◆ **RECORDS FOR THE TASK**:
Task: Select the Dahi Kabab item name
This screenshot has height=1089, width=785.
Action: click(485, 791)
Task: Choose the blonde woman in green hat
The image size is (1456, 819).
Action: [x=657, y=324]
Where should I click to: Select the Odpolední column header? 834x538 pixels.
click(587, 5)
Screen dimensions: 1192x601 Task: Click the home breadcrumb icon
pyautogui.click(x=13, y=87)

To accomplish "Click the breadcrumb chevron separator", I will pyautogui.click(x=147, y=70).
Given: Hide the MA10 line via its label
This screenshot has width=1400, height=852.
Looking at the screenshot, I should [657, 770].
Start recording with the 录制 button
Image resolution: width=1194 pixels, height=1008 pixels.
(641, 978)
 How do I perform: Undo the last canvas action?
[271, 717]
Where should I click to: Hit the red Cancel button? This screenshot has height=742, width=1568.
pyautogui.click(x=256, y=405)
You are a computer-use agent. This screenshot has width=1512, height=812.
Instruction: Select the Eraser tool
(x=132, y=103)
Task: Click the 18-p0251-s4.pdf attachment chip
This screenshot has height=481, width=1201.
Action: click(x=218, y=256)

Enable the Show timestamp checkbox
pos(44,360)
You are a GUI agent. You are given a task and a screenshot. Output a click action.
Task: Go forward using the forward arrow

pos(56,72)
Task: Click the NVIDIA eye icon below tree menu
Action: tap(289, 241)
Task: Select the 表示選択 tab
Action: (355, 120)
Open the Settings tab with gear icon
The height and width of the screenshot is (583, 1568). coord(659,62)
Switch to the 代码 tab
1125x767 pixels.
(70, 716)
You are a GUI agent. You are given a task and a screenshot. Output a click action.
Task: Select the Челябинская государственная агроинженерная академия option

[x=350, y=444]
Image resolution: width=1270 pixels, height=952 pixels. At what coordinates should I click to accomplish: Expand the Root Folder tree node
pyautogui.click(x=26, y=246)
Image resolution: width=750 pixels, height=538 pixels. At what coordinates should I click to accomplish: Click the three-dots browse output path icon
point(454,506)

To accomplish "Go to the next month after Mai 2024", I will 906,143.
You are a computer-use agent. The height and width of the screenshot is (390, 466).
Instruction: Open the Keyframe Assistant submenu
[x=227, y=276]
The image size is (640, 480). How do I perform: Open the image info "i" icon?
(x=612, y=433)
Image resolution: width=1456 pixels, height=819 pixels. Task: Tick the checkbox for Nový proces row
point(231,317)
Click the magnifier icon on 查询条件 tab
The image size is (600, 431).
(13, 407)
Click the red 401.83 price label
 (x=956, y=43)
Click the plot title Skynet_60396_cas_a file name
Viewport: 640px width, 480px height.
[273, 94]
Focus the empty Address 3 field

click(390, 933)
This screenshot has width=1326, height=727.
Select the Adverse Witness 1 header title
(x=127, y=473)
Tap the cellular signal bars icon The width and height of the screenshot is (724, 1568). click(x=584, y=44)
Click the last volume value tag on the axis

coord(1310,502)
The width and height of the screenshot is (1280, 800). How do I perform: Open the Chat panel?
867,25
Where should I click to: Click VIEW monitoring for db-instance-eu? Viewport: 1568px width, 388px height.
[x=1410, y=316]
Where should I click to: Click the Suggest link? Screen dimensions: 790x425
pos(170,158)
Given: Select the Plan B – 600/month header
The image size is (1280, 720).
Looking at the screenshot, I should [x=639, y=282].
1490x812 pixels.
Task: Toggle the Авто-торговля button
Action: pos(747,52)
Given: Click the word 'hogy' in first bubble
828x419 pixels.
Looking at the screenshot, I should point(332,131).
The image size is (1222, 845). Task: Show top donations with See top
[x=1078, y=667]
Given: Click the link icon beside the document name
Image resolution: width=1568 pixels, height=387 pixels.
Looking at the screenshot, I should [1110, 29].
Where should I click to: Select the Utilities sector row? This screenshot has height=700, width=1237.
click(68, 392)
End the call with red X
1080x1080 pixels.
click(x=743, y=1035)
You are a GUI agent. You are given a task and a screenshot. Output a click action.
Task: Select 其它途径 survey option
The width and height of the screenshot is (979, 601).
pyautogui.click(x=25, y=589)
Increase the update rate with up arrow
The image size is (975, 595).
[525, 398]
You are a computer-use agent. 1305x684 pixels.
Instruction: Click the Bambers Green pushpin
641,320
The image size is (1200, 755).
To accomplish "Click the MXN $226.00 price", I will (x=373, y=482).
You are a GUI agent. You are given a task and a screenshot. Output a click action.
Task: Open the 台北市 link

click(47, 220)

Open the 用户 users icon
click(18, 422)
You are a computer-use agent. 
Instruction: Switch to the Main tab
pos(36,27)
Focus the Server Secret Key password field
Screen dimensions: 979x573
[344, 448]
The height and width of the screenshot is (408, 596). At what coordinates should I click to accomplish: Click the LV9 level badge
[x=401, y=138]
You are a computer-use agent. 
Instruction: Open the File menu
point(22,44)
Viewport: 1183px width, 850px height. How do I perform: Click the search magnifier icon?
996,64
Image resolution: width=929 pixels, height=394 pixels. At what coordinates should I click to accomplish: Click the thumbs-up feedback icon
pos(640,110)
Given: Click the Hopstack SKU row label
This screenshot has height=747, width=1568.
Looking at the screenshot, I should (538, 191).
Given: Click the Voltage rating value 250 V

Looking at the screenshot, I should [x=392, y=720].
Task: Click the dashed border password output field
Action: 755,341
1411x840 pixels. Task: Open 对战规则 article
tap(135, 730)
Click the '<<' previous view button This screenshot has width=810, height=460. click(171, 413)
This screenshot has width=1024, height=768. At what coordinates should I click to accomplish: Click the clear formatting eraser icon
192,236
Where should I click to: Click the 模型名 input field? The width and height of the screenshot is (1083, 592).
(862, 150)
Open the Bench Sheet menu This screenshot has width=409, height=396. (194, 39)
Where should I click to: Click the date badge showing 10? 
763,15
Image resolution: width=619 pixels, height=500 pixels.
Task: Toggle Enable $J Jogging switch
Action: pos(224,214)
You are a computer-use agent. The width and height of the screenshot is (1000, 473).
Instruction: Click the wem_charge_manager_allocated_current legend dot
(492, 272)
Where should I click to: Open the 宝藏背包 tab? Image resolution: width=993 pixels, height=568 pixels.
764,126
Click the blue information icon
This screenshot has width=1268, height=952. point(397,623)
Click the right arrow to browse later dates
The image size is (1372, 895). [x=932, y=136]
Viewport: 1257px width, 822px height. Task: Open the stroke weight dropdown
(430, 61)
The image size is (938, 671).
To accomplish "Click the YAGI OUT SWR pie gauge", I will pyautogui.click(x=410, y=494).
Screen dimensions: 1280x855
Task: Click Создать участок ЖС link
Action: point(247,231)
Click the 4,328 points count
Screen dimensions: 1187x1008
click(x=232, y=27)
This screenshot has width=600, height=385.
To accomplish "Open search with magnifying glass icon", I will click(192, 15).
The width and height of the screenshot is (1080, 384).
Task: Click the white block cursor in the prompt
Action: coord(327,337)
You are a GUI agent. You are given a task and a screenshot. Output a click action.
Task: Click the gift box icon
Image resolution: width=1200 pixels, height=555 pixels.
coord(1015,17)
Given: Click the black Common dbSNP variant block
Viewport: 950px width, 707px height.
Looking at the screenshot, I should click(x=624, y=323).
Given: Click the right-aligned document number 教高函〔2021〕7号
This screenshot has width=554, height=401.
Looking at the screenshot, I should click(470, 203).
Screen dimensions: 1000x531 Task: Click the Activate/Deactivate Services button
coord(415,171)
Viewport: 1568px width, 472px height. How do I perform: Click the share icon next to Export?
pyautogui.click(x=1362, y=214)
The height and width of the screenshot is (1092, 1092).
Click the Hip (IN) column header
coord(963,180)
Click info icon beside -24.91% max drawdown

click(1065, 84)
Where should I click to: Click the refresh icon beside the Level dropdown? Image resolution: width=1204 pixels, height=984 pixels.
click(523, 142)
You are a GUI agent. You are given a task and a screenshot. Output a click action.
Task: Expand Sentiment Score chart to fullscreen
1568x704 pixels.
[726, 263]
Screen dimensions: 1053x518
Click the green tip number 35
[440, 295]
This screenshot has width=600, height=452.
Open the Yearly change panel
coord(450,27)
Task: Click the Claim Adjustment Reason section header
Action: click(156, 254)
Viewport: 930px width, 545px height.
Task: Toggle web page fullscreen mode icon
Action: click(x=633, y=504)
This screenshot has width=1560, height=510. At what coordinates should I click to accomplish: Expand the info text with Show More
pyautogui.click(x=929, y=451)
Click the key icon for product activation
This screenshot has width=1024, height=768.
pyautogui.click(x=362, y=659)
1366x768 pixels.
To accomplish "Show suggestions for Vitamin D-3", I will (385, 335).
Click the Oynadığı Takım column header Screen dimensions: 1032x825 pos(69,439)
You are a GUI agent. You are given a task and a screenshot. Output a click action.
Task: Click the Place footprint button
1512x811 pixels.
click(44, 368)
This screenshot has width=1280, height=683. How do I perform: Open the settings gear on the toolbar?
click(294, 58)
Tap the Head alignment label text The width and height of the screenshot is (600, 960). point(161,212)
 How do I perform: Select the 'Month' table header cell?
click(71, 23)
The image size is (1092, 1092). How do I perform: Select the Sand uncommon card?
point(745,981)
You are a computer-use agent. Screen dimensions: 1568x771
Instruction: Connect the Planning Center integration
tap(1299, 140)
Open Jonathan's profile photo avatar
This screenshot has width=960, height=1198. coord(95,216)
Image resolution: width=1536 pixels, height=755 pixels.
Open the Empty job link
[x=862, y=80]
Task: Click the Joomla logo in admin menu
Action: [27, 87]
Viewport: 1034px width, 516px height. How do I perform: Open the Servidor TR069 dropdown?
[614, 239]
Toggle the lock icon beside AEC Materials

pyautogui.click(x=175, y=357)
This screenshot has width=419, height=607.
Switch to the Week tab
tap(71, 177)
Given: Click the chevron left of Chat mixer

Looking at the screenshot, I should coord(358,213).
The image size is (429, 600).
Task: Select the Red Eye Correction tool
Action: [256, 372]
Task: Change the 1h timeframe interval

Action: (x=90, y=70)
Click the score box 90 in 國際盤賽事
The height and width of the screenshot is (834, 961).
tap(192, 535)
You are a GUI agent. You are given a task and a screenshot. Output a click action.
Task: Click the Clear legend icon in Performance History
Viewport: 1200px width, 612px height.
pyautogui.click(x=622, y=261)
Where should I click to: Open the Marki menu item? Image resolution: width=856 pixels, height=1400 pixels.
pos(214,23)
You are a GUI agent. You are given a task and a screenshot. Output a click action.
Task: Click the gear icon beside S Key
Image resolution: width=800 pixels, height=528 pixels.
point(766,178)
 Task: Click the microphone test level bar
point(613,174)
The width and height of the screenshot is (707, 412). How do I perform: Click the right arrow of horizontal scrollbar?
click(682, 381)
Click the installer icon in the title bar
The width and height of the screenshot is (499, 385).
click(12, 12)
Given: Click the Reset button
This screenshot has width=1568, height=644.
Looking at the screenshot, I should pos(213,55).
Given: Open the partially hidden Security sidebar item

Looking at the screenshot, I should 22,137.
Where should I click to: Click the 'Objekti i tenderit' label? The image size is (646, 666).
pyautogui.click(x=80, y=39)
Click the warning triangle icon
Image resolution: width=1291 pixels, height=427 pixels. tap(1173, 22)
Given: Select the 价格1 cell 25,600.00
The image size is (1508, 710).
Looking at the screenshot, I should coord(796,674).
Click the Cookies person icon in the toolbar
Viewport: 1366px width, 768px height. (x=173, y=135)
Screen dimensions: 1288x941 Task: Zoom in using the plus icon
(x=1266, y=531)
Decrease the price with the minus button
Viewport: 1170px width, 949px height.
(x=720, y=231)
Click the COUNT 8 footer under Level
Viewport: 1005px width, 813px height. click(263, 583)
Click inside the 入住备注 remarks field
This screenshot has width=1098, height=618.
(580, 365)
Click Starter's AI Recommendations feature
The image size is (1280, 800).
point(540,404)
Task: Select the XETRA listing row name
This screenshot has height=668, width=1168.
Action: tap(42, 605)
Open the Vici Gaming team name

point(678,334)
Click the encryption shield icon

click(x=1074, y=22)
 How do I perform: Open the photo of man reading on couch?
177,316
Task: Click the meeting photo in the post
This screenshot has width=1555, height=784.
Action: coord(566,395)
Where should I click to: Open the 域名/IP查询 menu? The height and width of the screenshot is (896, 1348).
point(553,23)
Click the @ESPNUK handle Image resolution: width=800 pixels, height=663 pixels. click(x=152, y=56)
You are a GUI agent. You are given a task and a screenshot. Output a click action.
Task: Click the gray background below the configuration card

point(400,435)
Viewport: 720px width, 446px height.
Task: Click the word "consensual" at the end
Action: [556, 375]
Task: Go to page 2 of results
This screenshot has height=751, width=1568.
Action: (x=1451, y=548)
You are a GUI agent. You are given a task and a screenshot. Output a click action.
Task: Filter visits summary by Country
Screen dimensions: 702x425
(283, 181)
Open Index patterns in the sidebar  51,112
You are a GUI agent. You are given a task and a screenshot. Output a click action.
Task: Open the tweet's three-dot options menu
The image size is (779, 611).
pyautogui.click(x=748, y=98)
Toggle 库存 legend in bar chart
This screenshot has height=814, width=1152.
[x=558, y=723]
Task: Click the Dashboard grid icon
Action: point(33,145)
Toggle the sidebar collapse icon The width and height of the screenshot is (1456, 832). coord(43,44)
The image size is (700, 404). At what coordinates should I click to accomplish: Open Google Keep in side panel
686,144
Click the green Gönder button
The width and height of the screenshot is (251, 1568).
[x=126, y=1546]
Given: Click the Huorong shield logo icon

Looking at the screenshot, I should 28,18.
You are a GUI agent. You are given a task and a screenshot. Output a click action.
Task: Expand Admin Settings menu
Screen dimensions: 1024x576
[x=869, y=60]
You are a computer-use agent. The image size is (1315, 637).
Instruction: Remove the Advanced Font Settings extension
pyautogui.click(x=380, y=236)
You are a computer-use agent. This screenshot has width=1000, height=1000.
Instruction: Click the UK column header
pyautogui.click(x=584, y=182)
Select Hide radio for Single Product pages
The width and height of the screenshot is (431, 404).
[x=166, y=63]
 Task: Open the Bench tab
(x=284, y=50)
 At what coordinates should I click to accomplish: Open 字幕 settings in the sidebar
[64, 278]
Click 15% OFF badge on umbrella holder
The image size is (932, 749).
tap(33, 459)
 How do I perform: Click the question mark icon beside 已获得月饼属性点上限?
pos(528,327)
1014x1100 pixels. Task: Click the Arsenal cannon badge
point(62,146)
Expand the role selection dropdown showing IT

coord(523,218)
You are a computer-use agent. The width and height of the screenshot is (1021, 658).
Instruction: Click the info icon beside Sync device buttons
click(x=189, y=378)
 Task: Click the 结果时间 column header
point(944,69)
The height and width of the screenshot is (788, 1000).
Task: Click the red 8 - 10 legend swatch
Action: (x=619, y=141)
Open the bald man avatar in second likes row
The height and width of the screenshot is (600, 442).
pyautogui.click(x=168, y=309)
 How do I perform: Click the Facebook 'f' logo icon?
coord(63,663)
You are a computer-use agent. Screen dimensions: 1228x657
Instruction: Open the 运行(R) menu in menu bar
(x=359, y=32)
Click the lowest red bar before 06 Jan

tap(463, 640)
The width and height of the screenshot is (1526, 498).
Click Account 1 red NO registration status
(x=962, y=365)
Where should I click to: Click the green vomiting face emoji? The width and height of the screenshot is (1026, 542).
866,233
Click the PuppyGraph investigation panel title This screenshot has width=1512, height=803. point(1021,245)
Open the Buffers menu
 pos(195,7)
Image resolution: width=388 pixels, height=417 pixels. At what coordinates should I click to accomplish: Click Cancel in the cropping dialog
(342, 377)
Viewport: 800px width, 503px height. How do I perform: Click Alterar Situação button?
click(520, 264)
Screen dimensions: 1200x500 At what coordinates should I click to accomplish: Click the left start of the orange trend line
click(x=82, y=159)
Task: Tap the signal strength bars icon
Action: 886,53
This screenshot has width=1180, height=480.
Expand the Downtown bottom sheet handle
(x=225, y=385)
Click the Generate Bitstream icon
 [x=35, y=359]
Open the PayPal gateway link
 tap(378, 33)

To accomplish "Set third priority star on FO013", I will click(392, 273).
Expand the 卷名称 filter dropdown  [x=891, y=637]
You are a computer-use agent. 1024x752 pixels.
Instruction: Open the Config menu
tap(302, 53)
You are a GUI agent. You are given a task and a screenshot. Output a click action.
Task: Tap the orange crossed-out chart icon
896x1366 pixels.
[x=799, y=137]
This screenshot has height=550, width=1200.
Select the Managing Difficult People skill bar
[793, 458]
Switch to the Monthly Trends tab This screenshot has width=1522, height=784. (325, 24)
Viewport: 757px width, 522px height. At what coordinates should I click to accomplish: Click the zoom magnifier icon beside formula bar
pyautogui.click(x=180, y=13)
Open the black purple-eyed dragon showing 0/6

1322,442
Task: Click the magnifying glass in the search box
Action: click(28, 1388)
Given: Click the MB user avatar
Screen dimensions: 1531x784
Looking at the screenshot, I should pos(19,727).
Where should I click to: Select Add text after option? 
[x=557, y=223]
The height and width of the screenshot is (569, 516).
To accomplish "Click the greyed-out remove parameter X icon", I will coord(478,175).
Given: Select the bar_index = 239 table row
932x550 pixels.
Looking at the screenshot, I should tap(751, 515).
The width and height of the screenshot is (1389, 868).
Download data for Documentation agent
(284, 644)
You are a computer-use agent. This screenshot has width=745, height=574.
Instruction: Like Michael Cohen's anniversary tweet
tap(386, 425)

◆ **PROBLEM TO WORK ON**:
Copy out, exactly and alone, the lines of the entries above between the ones holding "896x1366 pixels." and "The height and width of the screenshot is (569, 516).", inclusive.

◆ **ANSWER BELOW**:
896x1366 pixels.
[x=799, y=137]
This screenshot has height=550, width=1200.
Select the Managing Difficult People skill bar
[793, 458]
Switch to the Monthly Trends tab This screenshot has width=1522, height=784. (325, 24)
Viewport: 757px width, 522px height. At what coordinates should I click to accomplish: Click the zoom magnifier icon beside formula bar
pyautogui.click(x=180, y=13)
Open the black purple-eyed dragon showing 0/6

1322,442
Task: Click the magnifying glass in the search box
Action: click(28, 1388)
Given: Click the MB user avatar
Screen dimensions: 1531x784
Looking at the screenshot, I should pos(19,727).
Where should I click to: Select Add text after option? 
[x=557, y=223]
The height and width of the screenshot is (569, 516).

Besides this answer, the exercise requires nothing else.